Nanostructure of living wood exposed
Image: Wood nanostructure.
UK-based researchers have captured the visible nanostructure of living wood for the first time using an advanced low-temperature scanning electron microscope.
Cryo-SEM allowed Dr Jan Lyczakowski, originally from Cambridge University and now at Jagiellonian University, Poland, and colleagues to see the composition of cylindrical structures called macrofibrils.
The researchers could also observe how the molecular arrangement of these structures differs between plants, shedding new light on how this might impact on wood density and strength
“It is the molecular architecture of wood that determines its strength, but until now we didn’t know the precise molecular arrangement of macrofibrils in the wood cells,” says Lyczakowski.

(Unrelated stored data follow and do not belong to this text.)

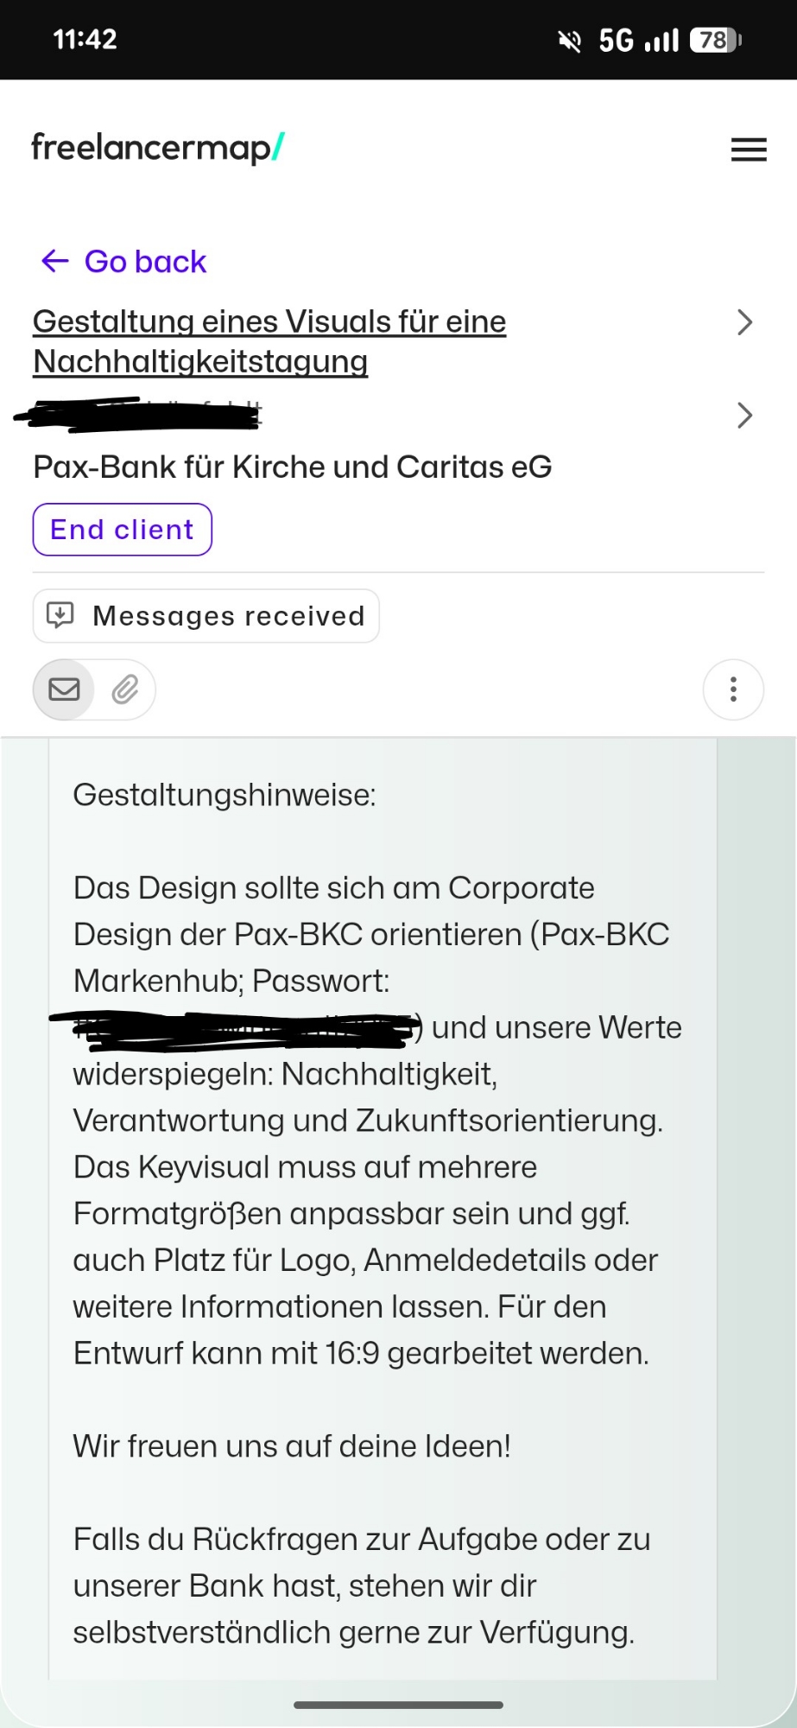Click the End client badge
The width and height of the screenshot is (797, 1728).
pos(122,530)
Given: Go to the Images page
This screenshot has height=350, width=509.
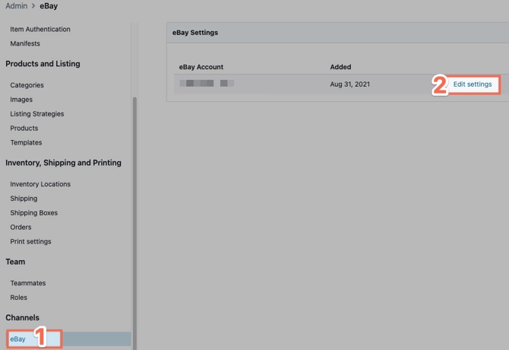Looking at the screenshot, I should (21, 100).
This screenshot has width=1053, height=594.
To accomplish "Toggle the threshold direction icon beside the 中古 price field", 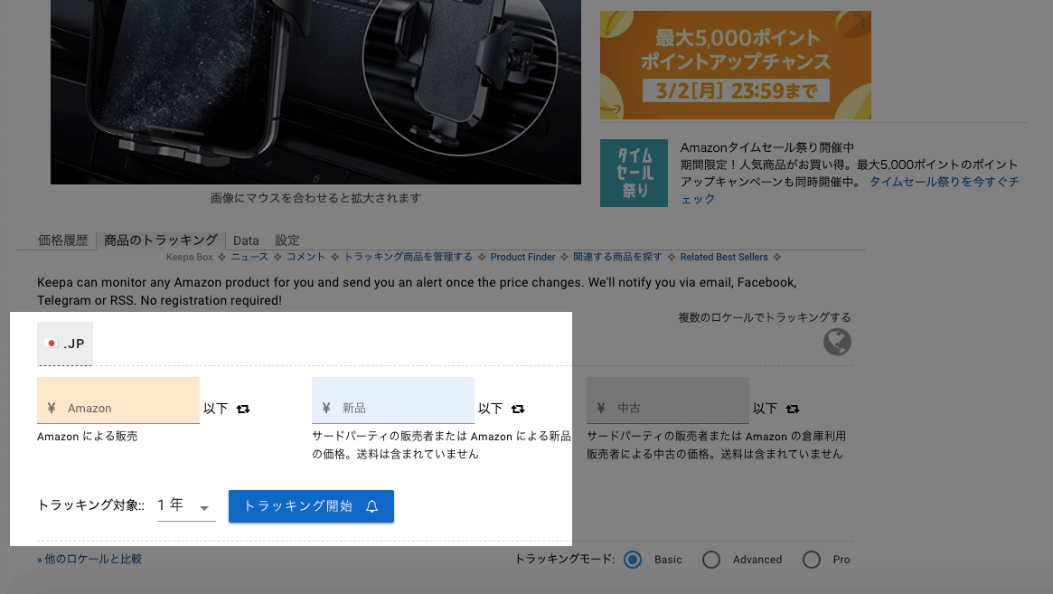I will point(793,409).
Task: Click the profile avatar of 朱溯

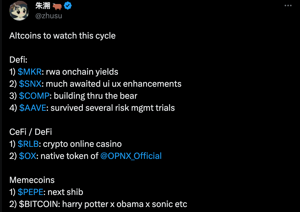Action: [x=19, y=11]
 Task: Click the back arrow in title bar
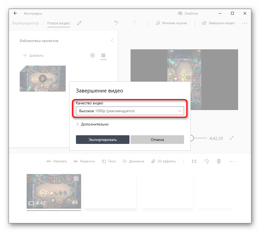coord(15,13)
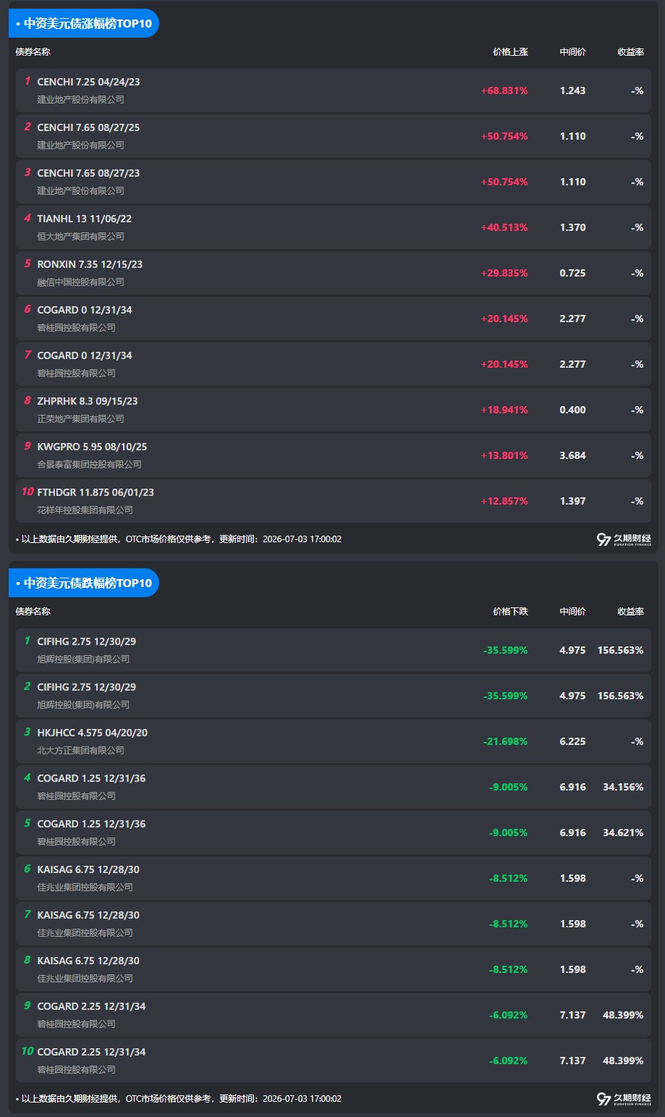
Task: Open the rank 6 KAISAG 6.75 12/28/30 row
Action: (334, 878)
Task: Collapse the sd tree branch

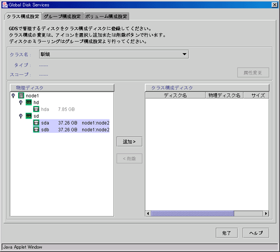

Lyczakowski and colleagues adapted cryo-SEM to image the nanoscale architecture of tree cell walls in their living state, capturing microscopic detail of the secondary cell wall macrofibrils.
To compare different trees, the researchers collected wood samples from spruce, gingko and poplar trees in the Cambridge University Botanic Garden.

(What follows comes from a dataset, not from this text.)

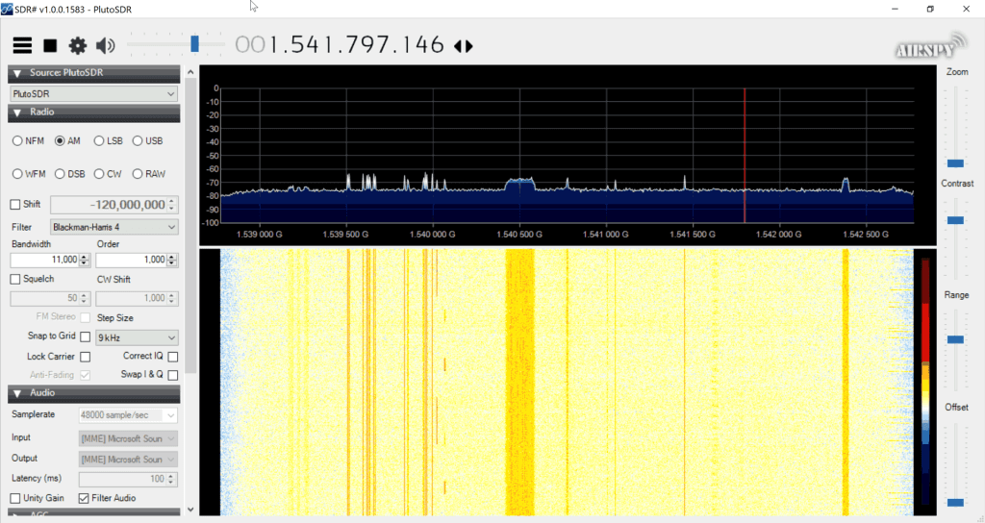The width and height of the screenshot is (985, 523).
Task: Click the right frequency step arrow
Action: tap(469, 46)
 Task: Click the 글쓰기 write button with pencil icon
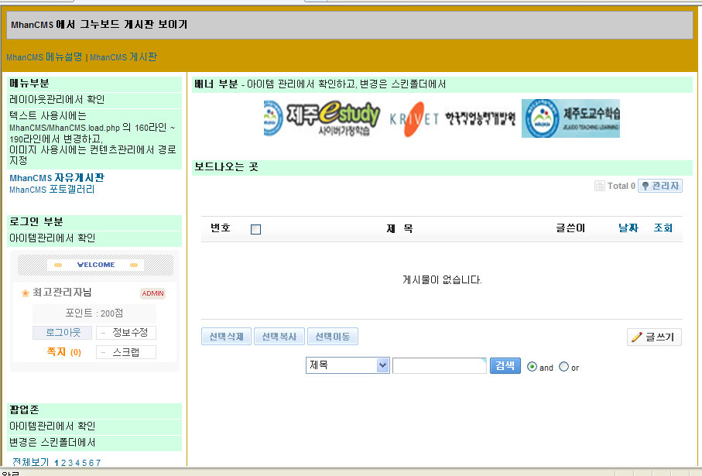(x=654, y=337)
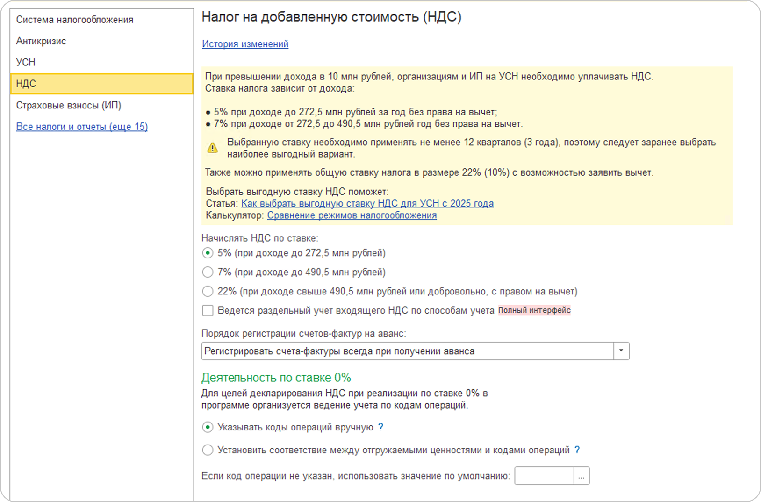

Samples were snap-frozen down to minus 200°C to preserve the cells in the live hydrated state, then coated in an ultra-thin platinum film three nanometres thick to give good visible contrast under the microscope.
“Our cryo-SEM is a significant advance over previously used techniques and has allowed us to image hydrated wood cells for the first time,” highlights Dr Raymond Wightman, Microscopy Core Facility Manager at Sainsbury Laboratory Cambridge University (SCLU).

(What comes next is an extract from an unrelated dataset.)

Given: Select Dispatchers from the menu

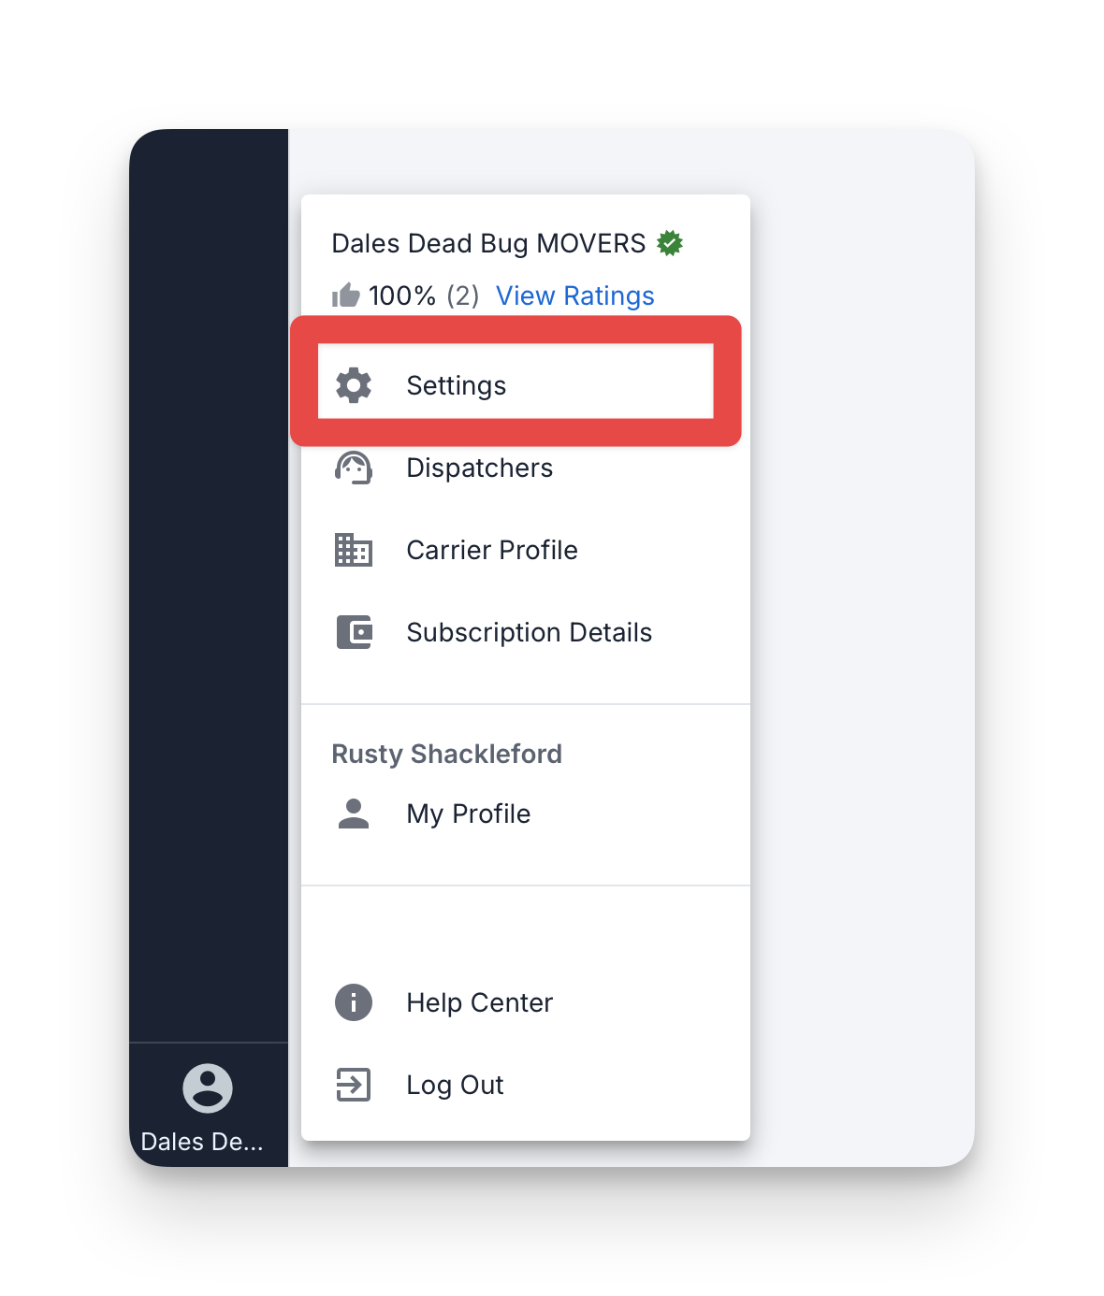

“It has revealed that there are macrofibril structures with a diameter exceeding 10 nanometres in both softwood and hardwood species, and confirmed they are common across all trees studied,” he adds.
The researchers also imaged the secondary cell walls of Arabidopsis thaliana, an annual plant widely used as the standard reference plant for genetics and molecular biology research.
They found that it too had prominent macrofibril structures.
Using a collection of Arabidopsis plants with different mutations relating to their secondary cell wall formation, the researchers was able to study the involvement of specific molecules in the formation and maturation of macrofibrils.
As Dr Matthieu Bourdon, a research associate at SLCU, says: “The variants of Arabidopsis allowed us to determine the contribution of different molecules - like cellulose, xylan and lignin - to macrofibril formation and maturation. As a result, we are now developing a better understanding of the processes involved in assembling cell walls.”
“Visualising the molecular architecture of wood allows us to investigate how changing the arrangement of certain polymers within it might alter its strength,” points out Professor Paul Dupree from Cambridge’s Department of Biochemistry. “Understanding how the components of wood come together to make super strong structures is important for understanding both how plants mature, and for new materials design.”
“There is increasing interest around the world in using timber as a lighter and greener construction material,” he adds. “If we can increase the strength of wood, we may start seeing more major constructions moving away from steel and concrete to timber.”
Research is published in Frontiers in Plant Science.